Two new papers: analysis of large scale microelectrode array recordings

We just published two new papers on the analysis of recordings with a high-density 4,096 channel microelectode array.

The first one deals with the perhaps biggest problems that comes with recording with so many channels at near-cellular resolution - how to assign the detected spikes to the originating neurons? This is a complex task as we are usually dealing with many millions of events from a single preparation (the longest recording from the same preparation I have seen has about 90 million events). These come from potentially thousands of neurons, so the combinatorics clearly work against us. We have developed a method that solves this task efficiently and reliably, essentially exploiting the fact that dense arrays provide pretty good positional information about the events.

All software we have developed in this project is available at this website.

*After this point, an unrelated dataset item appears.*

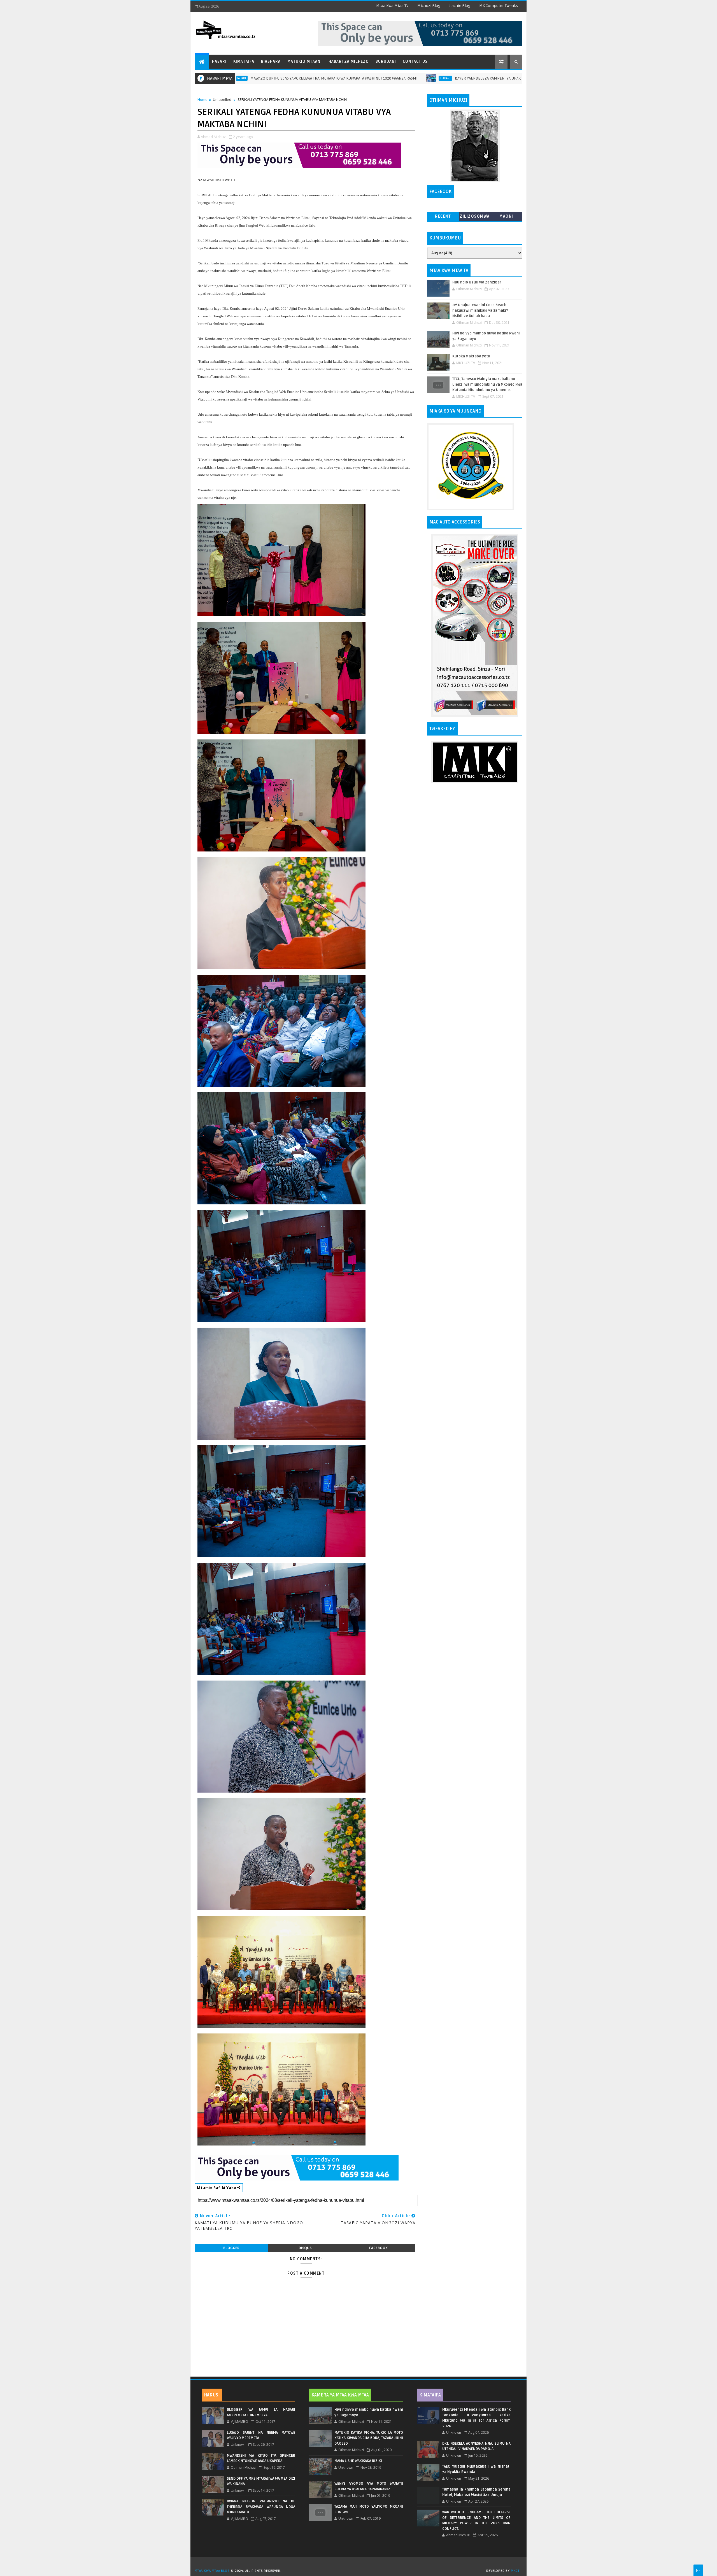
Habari (219, 61)
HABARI (315, 78)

G. Hilgen, M. Sorbaro, S. Pirmoradian, J.-O. Muthmann, I. Kepiro, S. Ullo, C. Juarez Ramirez, A. Puente Encinas, A. Maccione, L. Berdondini, V. Murino, D. Sona, F. Cella Zanacchi, E. Sernagor, M.H. Hennig (2016). Unsupervised spike sorting for large scale, high density multielectrode arrays. Cell Reports 18, 2521–2532. bioRxiv doi: http://dx.doi.org/10.1101/048645.

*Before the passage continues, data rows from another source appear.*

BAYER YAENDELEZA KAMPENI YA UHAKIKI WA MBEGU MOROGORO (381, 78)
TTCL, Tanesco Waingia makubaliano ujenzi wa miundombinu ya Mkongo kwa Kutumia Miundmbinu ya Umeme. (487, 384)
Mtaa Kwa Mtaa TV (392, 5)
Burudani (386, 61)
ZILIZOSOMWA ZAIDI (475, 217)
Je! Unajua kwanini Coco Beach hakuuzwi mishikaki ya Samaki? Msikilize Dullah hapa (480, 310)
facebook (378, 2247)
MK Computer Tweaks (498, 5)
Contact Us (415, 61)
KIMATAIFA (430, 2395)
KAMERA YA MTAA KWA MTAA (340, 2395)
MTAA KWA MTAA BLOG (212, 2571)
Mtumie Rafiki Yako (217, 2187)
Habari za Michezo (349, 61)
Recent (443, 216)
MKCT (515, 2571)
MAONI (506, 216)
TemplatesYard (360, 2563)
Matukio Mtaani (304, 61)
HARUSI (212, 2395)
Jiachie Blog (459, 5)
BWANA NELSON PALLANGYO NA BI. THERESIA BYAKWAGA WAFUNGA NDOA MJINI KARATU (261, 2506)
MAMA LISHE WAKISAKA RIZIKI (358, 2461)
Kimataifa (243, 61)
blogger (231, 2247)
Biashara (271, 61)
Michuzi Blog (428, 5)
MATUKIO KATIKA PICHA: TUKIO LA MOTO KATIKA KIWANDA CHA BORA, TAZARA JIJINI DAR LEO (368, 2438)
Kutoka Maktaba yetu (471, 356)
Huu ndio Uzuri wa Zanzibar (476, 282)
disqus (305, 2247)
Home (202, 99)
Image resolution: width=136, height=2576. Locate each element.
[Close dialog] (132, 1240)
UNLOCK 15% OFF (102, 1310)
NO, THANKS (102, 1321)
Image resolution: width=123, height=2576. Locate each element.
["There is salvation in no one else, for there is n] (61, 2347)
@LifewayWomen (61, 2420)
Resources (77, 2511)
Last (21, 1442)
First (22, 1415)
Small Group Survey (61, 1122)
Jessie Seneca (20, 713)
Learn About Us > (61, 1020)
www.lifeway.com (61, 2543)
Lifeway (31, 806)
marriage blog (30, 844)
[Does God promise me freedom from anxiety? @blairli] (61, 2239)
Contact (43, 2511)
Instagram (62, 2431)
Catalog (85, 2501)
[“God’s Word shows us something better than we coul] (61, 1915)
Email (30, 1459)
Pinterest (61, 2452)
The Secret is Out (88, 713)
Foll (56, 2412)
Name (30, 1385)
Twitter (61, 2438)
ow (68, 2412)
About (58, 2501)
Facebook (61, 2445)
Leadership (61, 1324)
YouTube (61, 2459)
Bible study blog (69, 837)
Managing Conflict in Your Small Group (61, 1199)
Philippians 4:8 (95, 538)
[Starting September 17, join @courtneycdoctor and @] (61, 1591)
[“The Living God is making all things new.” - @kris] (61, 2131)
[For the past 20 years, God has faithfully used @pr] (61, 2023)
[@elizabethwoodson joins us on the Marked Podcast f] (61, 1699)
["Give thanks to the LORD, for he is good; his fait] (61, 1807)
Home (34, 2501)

The second paper is simply a comprehensive characterisations of the light responses of mouse retinal neurons over the course of its development (starting at around eye opening, when light responses can be first seen). Unlike previous work, we could rely on very large cell samples from single preparations, which reveals properties that are easily missed when pooling multiple retinas - it turns out differences between individual retinas can be substantial, and we are quite certain this is not due to experimental factors. We hope this is a useful resource for everyone working using the mouse visual system as a model for neural development. In fact, a surprising and still unexplained finding in this project was that the development proceeds differently for different cell types, and also depends on retinal location.

G. Hilgen, S. Pirmoradian, D. Pamplona, P. Kornprobst, B. Cessac, M.H. Hennig, E. Sernagor (2016). Pan-retinal characterisation of Light Responses from Ganglion Cells in the Developing Mouse Retina. Scientific Reports 7, Article number: 42330. bioRxiv doi: http://dx.doi.org/10.1101/050393.

In the light of current events it is worth noting that this work was funded by the EU, and would almost certainly never have happened had it not been for this international collaboration.